Yeonmin Kim, Ph.D., a literature professor at Chonnam who received his doctorate at Kent State in 2013, proposed the exchange program between the two institutions based on their historical campus tragedies, believing it would be beneficial to further the legacies of both institutions.
The Kent State faculty members participated in a panel discussion at Chonnam, sharing their work as curators of Kent State's May 4 history, and attended May 18 commemoration events.
“It was moving to learn about what happened in Gwangju, but one of the things that came up that I have always thought was true for those of us who study May 4 here on campus is this feeling of responsibility for telling the story of what happened and keeping the memory alive,” Mapes said. “I know that sounds kind of cliche but keeping the memory alive and reminding people.”
Mapes said historically faculty members at Kent State have played a pivotal role in learning more and sharing more, so that each year there is something to commemorate.
“There’s lots of meaning to be made of both these events, but if you focus, they feel very strongly that you keep this alive to remember the struggle for democracy,” Mapes said. “I think there are folks who are like 'We have democracy, we’re all good now.’ And we are reminded, especially recently, that democracy is not something that we can take for granted and it is worth commemorating every year and remembering.”
Hancock said the group was able to participate in many commemoration events and make meaningful connections with the people at Chonnam and identify connections between the two tragedies.
He noted that Chonnam professors who had been fired for advocating for education began commemorating the anniversary in secret soon after the uprising.
“The secret commemoration reminds me of the early stages of the May 4 Task Force where they came together and unofficially started commemorating,” Hancock said.
Koopman noted one moving account that she learned about how Gwangju Uprising victims were buried in a mass grave. Initially, it was so dangerous to go to the site, that a group of professors formed a hiking club to go on regular hikes so that when they wanted to go to the site for the commemoration, it would appear to be just one of their normal hikes.
For the future, Hancock said the School of Peace and Conflict Studies will work with Chonnam faculty to help them develop peace and conflict study elements for their degree programs.
“There’s plenty of room for collaboration as we move forward, and it would be really worthwhile if we could continue this kind of exchange and more academically oriented exchanges,” Hancock said.
Koopman said one proposal was for a joint assignment between students at both universities to take their photos at a commemoration marker that holds the most meaning for them and then meet online to exchange pictures and discuss the markers and their meaning.
The School of Peace and Conflict Studies, the Office of Global Education, the May 4 Visitors Center and President Todd Diacon’s office worked together to help make the exchange a reality.
Koopman and Mapes are the creators of Mapping May 4, a web app that draws from the oral histories in the May 4 Collection in the Kent State Special Collections & Archives, and maps stories from those histories that describe events at a particular place in Kent from May 1-5, 1970. The app is designed to serve as a digital memorial to remember and honor the events.
Hancock learned about the Gwangju uprising while serving as a Senior Fulbright Fellow from 2018 to 2019 in Korea.
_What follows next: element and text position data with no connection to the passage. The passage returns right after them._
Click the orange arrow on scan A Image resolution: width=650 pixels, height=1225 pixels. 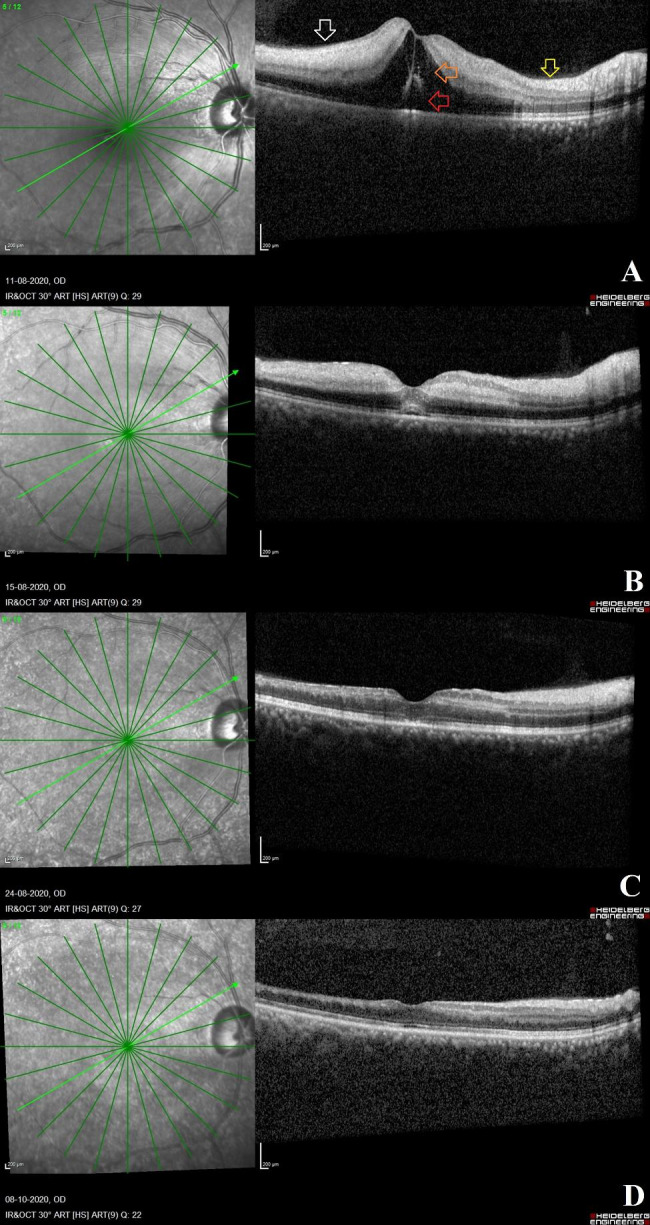(x=446, y=72)
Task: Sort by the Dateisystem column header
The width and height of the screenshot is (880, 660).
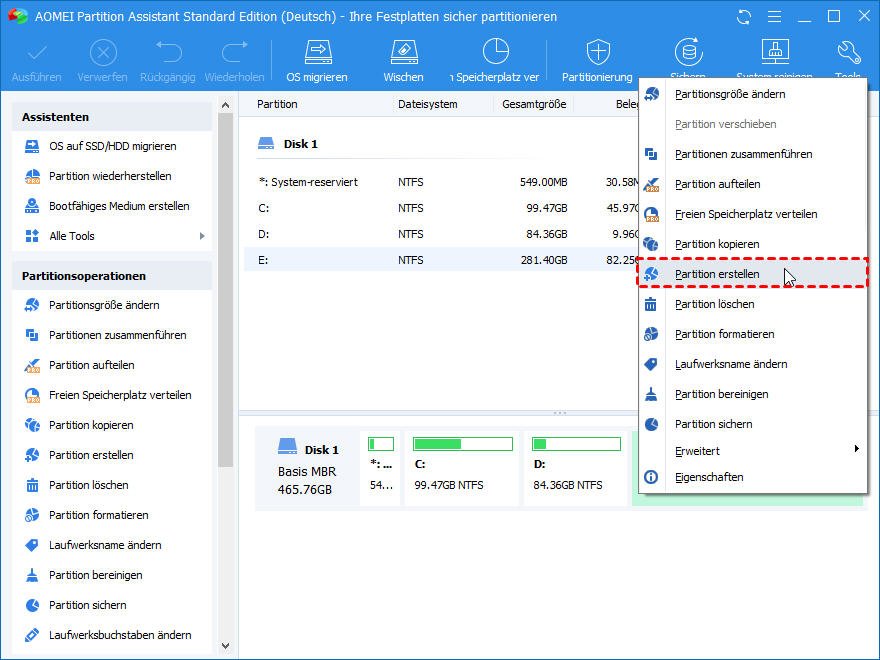Action: coord(428,104)

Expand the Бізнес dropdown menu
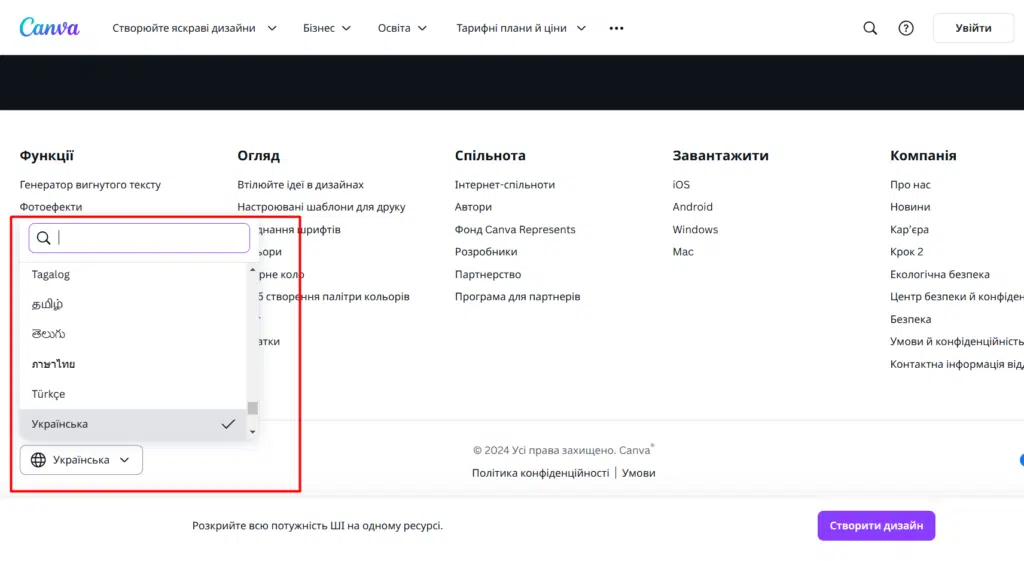tap(327, 28)
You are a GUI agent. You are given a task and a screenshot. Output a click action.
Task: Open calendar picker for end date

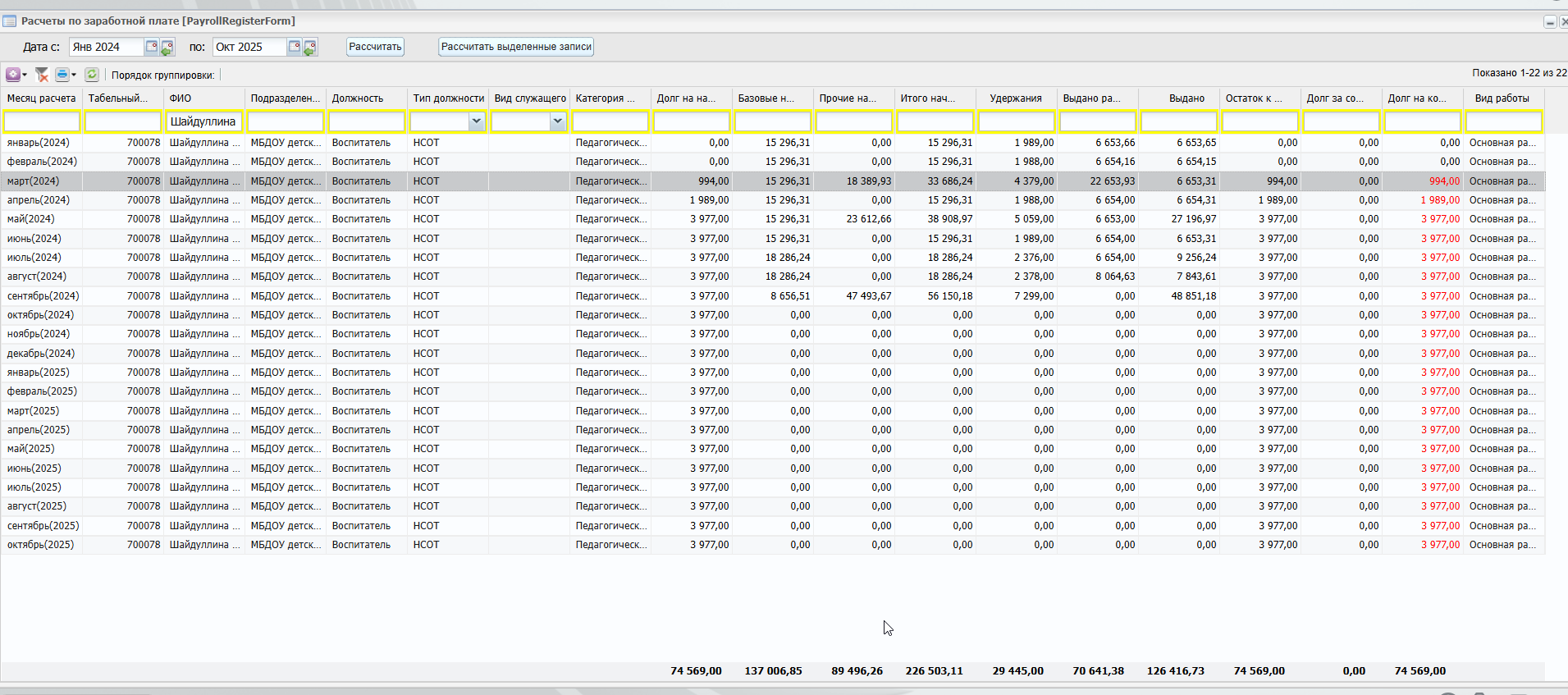click(294, 47)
He visited the commemoration in 2019 as part of his research interest into the role that commemoration plays in instances of transitional justice.
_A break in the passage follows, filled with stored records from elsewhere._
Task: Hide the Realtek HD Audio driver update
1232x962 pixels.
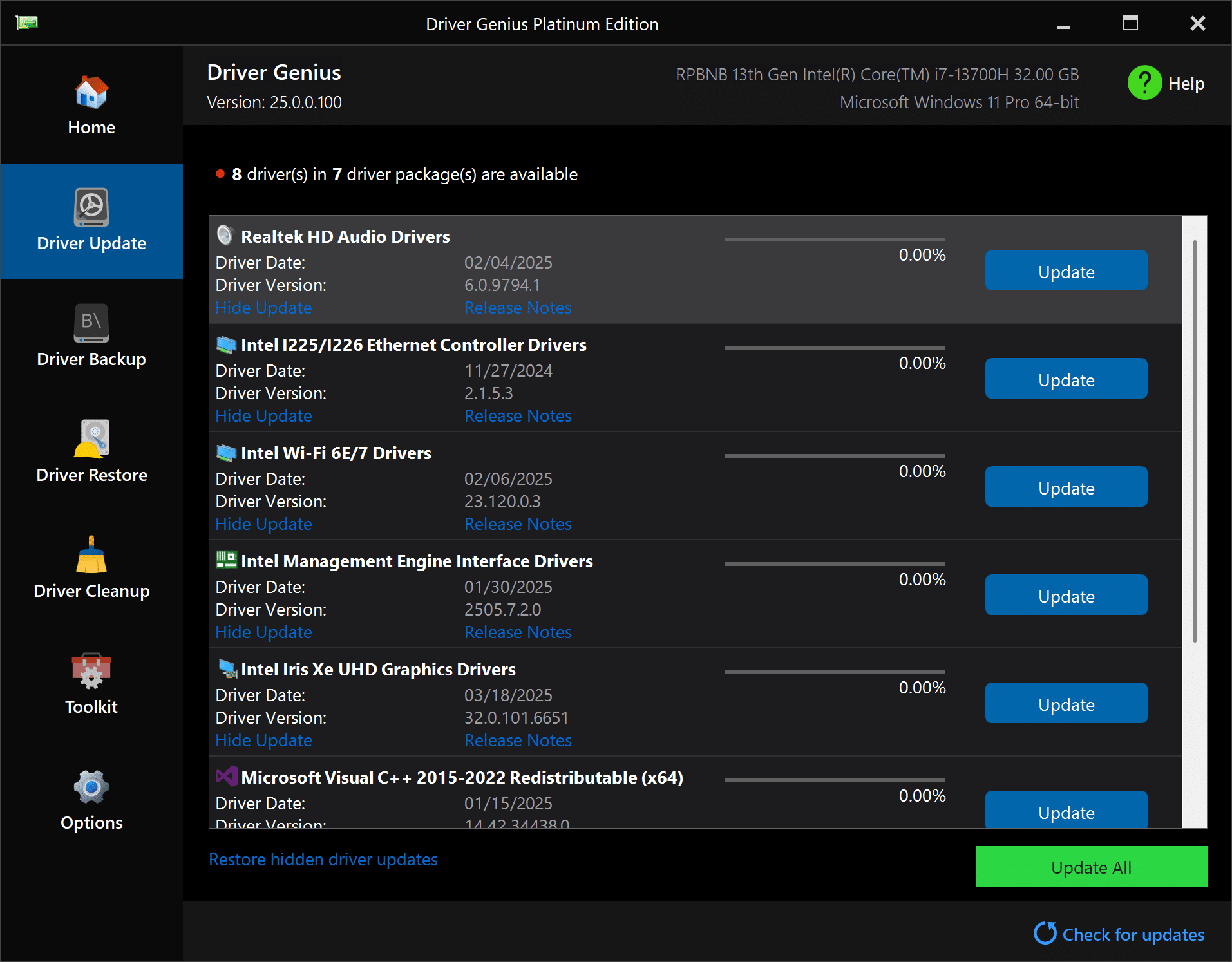Action: point(263,308)
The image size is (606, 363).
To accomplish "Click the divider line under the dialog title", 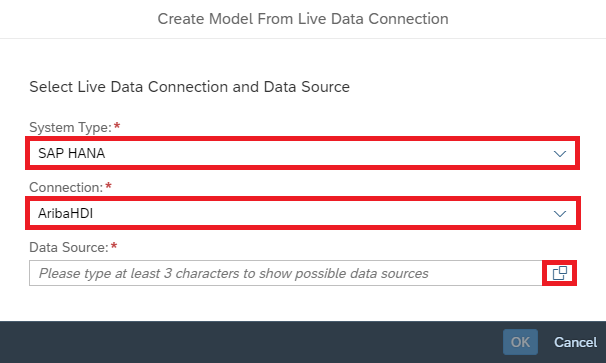I will pyautogui.click(x=303, y=38).
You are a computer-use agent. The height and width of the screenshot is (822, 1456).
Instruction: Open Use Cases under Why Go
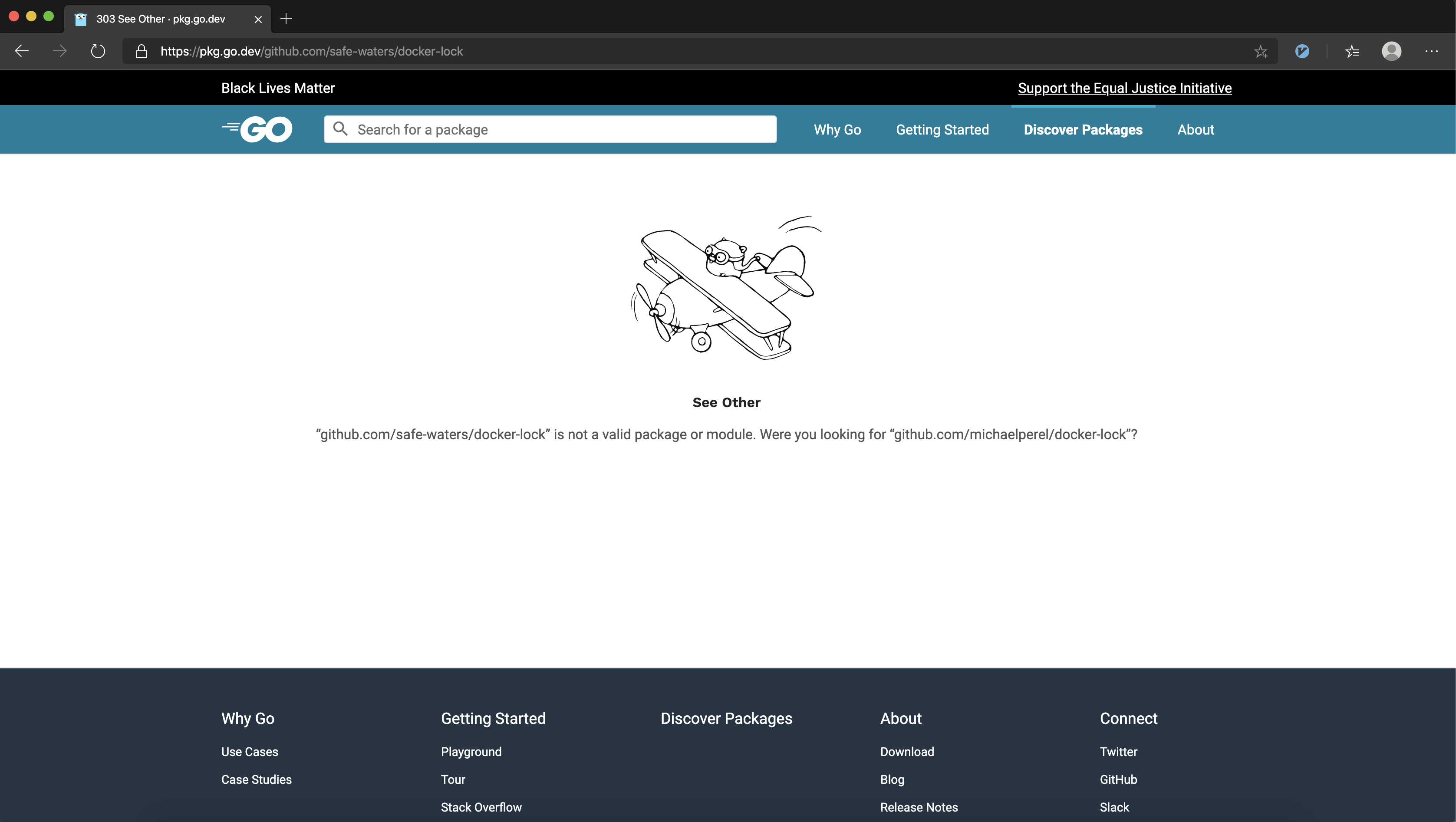(x=249, y=751)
Martin, whose trip was sponsored by Kent State’s Gerald H. Read Center for International and Intercultural Education is the author of a new book, “Currere and Psychoanalytic Guided Regression - Revisiting the Kent State Shootings,” which revisits the 1970 shootings, using a novel approach of currere and psychoanalytic guided regression. The currere method is an approach to education that encourages educators and students to undertake an autobiographical examination of themselves.